Lo imponente, si se piensa, de todas estas manifestaciones de la composición libérrima y, contra todo pronóstico, totalmente eurítmicas, es que se llevaron a cabo en las dos décadas posteriores al manifiesto de Bretón. Es decir, mientras en Europa se avecinaba, o libraba directamente, el mayor ejemplo de belicismo internacional que el mundo hubiera conocido, estos artistas se careaban contra los clichés e impedimentos morales a través de la pintura. Algo que, si hablamos de la esquina femenina del ring, todavía se revela más heroico.

Y, hablando de heroicidades, la última parte de la exposición, auspiciada en la planta baja de la Sala Recoletos, pertenece a la ya mentada Sakiko Nomura, que en esta segunda parte de la muestra sí es reconocible. Aunque no faltan ejemplos de inmortalizaciones a plantas y detalles urbanos, en este apartado de la exposición podemos encontrarnos, por fin, con esos modelos masculinos desnudos con los que Nomura se desliza hacia su característica visión oscura y hermética. Son como viejos guiños sometidos a la opacidad del olvido, donde las sombras visten entrepiernas y pliegues corporales de manera casi artificial. Una obra producida por primera vez para su fotolibro Naked Room (1994) que, como decíamos, a pesar de parecer una fecha ya asentada en un periodo de apertura y modernidad, no debemos asumir desde una visión etnocéntrica. El desnudo masculino, tal y como lo expone Nomura, significó un gran revuelo en la sociedad japonesa, muy conservadora en estas lides a pesar de estar a las puertas del siglo XXI.

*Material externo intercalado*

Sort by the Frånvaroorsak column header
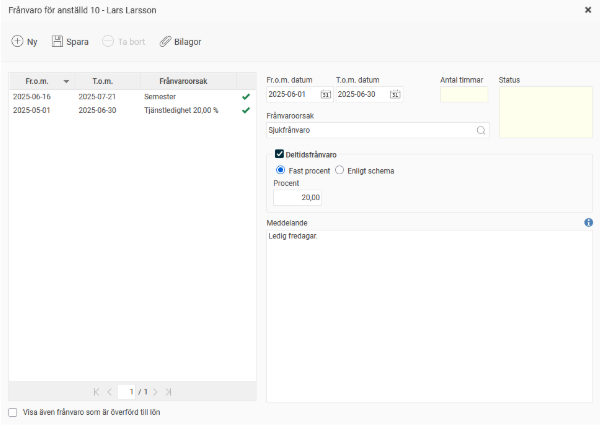The height and width of the screenshot is (427, 600). coord(183,81)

En conjunto, las dos selecciones disponibles al espectador en la Sala Recoletos de Madrid comparten un elemento común: el valor artístico de la provocación. Aun separadas entre sí por más de medio siglo, tanto las obras de los surrealistas, como las fotografías de Nomura, pertenecen a épocas -o contextos- donde el arte dejaba un profundo poso en la sociedad. Ambas provocaciones estéticas, bien sea por su confección, bien por su contenido, trastocaban los parámetros del imaginario colectivo en un momento de la historia donde no estaba todo visto. Donde la gente todavía podía sorprenderse y soñar. Un espíritu que, con algo de concentración, puede invocarse al dejarse llevar por esta selecta muestra de la Fundación MAPFRE.